(Dataset excerpt)
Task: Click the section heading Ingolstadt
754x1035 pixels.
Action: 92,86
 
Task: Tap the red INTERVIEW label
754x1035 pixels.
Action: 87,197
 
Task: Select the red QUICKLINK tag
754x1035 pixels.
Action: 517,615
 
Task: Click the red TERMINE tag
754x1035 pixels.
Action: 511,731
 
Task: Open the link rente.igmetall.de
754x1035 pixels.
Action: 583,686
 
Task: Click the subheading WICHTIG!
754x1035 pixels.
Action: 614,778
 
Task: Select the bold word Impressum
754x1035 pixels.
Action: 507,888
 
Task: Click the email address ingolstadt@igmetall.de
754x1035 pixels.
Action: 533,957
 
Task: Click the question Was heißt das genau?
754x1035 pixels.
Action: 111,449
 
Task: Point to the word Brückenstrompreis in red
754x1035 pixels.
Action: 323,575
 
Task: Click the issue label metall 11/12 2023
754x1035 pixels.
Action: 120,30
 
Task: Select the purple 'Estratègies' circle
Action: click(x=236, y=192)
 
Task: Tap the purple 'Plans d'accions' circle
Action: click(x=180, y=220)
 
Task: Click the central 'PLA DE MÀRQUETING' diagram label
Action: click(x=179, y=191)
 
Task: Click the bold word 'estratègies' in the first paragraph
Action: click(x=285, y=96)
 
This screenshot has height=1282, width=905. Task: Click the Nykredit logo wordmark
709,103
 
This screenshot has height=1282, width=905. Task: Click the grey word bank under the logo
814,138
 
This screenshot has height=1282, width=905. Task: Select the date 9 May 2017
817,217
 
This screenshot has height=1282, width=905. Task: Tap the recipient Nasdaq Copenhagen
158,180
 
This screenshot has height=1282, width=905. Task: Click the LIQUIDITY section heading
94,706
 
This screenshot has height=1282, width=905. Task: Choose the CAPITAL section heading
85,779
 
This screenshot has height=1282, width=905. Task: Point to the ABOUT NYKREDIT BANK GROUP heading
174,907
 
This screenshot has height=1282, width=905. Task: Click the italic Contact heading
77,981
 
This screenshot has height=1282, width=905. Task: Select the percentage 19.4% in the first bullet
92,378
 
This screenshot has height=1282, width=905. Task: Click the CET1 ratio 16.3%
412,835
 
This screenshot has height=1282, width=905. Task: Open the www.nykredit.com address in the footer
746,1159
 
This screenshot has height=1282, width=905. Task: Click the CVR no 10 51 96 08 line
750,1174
--
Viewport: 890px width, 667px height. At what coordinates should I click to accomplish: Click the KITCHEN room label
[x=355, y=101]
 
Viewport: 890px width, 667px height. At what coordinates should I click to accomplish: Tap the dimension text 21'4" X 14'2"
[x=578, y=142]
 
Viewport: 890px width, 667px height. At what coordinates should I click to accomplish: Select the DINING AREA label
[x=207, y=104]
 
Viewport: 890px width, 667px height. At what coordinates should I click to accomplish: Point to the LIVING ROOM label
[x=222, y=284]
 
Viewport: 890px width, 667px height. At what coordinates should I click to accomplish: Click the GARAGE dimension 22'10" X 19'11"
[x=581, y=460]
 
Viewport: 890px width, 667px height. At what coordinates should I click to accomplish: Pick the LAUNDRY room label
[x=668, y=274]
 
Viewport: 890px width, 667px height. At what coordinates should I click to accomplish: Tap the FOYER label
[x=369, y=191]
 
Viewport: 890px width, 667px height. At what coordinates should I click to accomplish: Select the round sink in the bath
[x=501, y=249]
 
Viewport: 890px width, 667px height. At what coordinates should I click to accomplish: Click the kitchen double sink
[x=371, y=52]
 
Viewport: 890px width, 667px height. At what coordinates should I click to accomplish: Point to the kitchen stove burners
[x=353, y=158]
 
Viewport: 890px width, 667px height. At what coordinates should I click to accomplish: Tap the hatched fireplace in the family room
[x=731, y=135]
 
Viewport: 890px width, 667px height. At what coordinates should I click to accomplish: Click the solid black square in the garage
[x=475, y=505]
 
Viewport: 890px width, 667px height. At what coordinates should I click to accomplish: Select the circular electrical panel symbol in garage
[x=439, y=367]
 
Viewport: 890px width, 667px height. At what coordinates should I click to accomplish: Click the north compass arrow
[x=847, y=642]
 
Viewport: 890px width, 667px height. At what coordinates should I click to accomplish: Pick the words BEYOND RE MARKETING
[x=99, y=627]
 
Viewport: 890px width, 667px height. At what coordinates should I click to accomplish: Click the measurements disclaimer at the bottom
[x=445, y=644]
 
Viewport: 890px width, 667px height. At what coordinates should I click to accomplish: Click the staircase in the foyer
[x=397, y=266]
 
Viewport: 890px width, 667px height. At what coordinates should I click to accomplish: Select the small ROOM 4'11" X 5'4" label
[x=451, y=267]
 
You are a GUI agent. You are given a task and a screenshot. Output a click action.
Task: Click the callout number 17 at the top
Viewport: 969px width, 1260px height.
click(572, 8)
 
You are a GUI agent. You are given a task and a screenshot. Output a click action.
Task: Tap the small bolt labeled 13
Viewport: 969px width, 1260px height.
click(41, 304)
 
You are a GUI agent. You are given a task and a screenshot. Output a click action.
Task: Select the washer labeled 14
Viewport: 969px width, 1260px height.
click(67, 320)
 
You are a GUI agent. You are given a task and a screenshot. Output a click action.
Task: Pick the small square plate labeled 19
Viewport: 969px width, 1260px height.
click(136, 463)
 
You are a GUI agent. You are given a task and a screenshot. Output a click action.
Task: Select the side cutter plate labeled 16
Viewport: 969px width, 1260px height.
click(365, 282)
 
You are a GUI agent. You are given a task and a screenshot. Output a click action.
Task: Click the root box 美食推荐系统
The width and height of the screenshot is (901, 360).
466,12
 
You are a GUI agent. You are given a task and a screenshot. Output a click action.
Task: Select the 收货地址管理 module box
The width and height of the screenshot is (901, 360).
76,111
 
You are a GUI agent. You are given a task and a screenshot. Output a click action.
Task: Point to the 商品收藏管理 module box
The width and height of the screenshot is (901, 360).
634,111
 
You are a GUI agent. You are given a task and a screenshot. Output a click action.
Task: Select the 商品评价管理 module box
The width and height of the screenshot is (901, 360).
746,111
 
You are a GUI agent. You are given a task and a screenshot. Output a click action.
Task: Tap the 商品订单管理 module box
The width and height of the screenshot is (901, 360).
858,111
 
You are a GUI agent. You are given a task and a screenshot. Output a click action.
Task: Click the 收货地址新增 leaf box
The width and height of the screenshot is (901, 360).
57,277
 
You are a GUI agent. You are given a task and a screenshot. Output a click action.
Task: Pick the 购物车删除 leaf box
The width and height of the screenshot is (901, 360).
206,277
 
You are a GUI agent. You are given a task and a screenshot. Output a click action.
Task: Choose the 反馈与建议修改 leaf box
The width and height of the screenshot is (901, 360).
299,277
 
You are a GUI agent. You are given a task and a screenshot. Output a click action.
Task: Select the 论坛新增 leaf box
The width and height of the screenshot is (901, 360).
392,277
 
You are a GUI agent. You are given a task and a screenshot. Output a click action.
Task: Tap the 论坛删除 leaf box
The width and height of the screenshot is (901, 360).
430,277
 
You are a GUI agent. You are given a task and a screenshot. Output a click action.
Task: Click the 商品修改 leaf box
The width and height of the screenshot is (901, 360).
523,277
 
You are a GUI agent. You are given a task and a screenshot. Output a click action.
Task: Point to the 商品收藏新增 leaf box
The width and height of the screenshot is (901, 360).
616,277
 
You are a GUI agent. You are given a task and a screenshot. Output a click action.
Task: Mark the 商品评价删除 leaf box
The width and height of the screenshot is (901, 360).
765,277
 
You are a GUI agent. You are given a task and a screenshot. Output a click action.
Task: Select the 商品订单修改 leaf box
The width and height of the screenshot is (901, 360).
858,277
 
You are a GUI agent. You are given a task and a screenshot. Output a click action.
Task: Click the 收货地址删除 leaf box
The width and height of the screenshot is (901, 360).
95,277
---
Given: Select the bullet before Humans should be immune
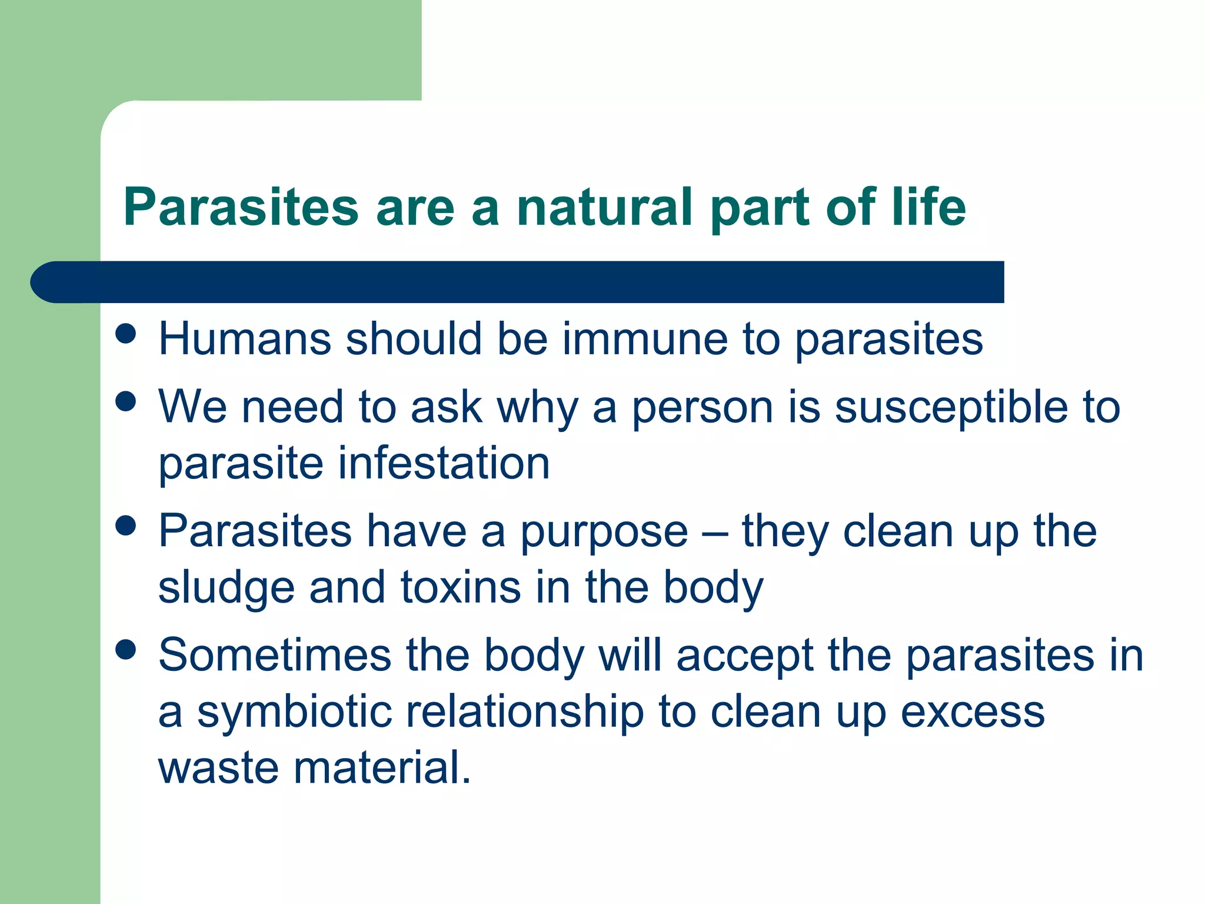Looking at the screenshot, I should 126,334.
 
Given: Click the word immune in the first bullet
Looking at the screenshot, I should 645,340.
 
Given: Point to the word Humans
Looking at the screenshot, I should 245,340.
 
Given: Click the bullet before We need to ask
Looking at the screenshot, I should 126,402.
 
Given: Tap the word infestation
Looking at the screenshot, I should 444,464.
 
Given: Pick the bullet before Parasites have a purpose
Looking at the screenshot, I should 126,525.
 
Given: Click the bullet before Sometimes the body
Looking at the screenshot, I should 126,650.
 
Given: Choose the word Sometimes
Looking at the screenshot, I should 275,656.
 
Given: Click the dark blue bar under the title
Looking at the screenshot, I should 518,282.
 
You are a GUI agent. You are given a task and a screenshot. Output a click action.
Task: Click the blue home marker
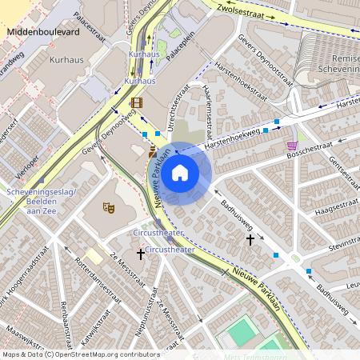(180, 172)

- **TASK DESCRIPTION**: Rewrite everything in the data from the line containing "Task: Click the question Was heißt das genau?" down to the line containing "Action: click(x=180, y=220)", with "purple" changed to "violet" and nothing else altered. Give only those lines.

- **THE SOLUTION**:
Task: Click the question Was heißt das genau?
754x1035 pixels.
Action: 111,449
 
Task: Point to the word Brückenstrompreis in red
754x1035 pixels.
Action: 323,575
 
Task: Click the issue label metall 11/12 2023
754x1035 pixels.
Action: 120,30
 
Task: Select the violet 'Estratègies' circle
Action: click(x=236, y=192)
 
Task: Tap the violet 'Plans d'accions' circle
Action: click(x=180, y=220)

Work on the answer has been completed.